Extrait choisi -
┄┄┄┄┄┄┄┄┄┄

Lettres républicaines/Lettre 14

XIV.

ÉLECTION DU PRÉSIDENT DE LA RÉPUBLIQUE.


À M. de Lamartine.
5 octobre.

La nomination du président de la République occupe en ce moment tous les esprits. Question de principe et de personne, elle intéresse au plus haut degré non seulement la prospérité et la tranquillité publiques, mais encore l’honneur national. Cette première épreuve solennelle de la souveraineté du peuple, si elle n’apportait à l’Europe curieuse et défiante un témoignage éclatant de notre maturité, resterait sur nous dans l’histoire comme un signe ineffaçable de confusion.

Je sais que votre fier génie, ne voulant point souffrir de supposition contraire à la vertu du principe démocratique, demeure à cet égard dans une sécurité parfaite, et n’admet pas que le bon sens français puisse, en des circonstances si importantes, ni dévier, ni tomber en proie aux artifices des factions.

┄┄┄┄┄┄┄┄┄┄

Extrait des données -
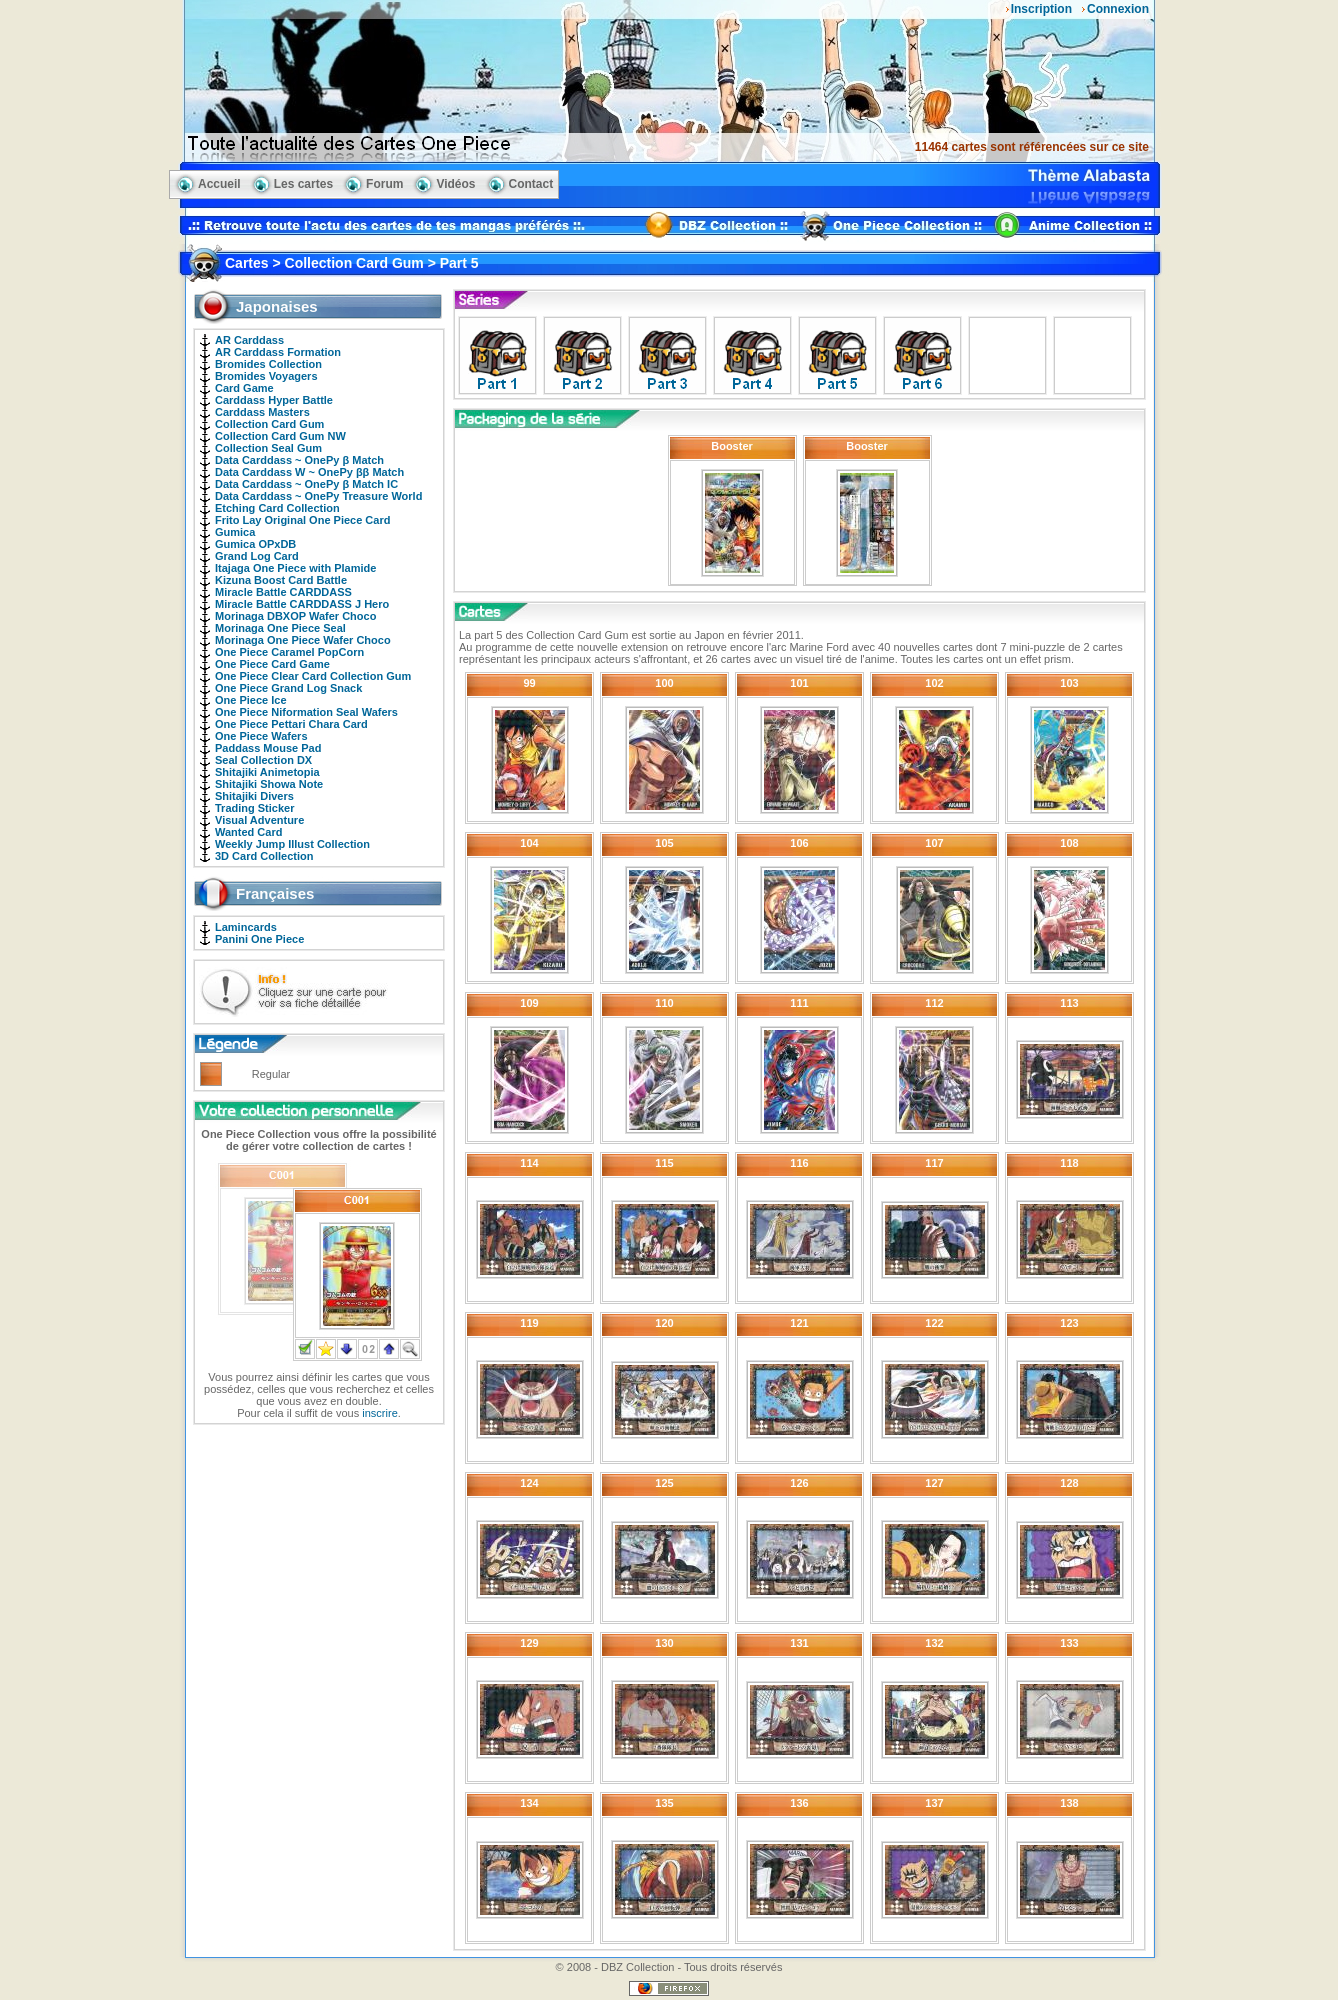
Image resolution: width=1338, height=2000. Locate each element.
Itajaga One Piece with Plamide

┄┄┄┄┄┄┄┄┄┄

Consigne - Transcrivez sans rien changer le passage de la lettre sur l'élection du président compris entre « Lettres républicaines/Lettre 14 » et « artifices des factions. », ces deux bornes incluses. Les lignes ne servent à rien dans ce travail.

Solution -
Lettres républicaines/Lettre 14

XIV.

ÉLECTION DU PRÉSIDENT DE LA RÉPUBLIQUE.


À M. de Lamartine.
5 octobre.

La nomination du président de la République occupe en ce moment tous les esprits. Question de principe et de personne, elle intéresse au plus haut degré non seulement la prospérité et la tranquillité publiques, mais encore l’honneur national. Cette première épreuve solennelle de la souveraineté du peuple, si elle n’apportait à l’Europe curieuse et défiante un témoignage éclatant de notre maturité, resterait sur nous dans l’histoire comme un signe ineffaçable de confusion.

Je sais que votre fier génie, ne voulant point souffrir de supposition contraire à la vertu du principe démocratique, demeure à cet égard dans une sécurité parfaite, et n’admet pas que le bon sens français puisse, en des circonstances si importantes, ni dévier, ni tomber en proie aux artifices des factions.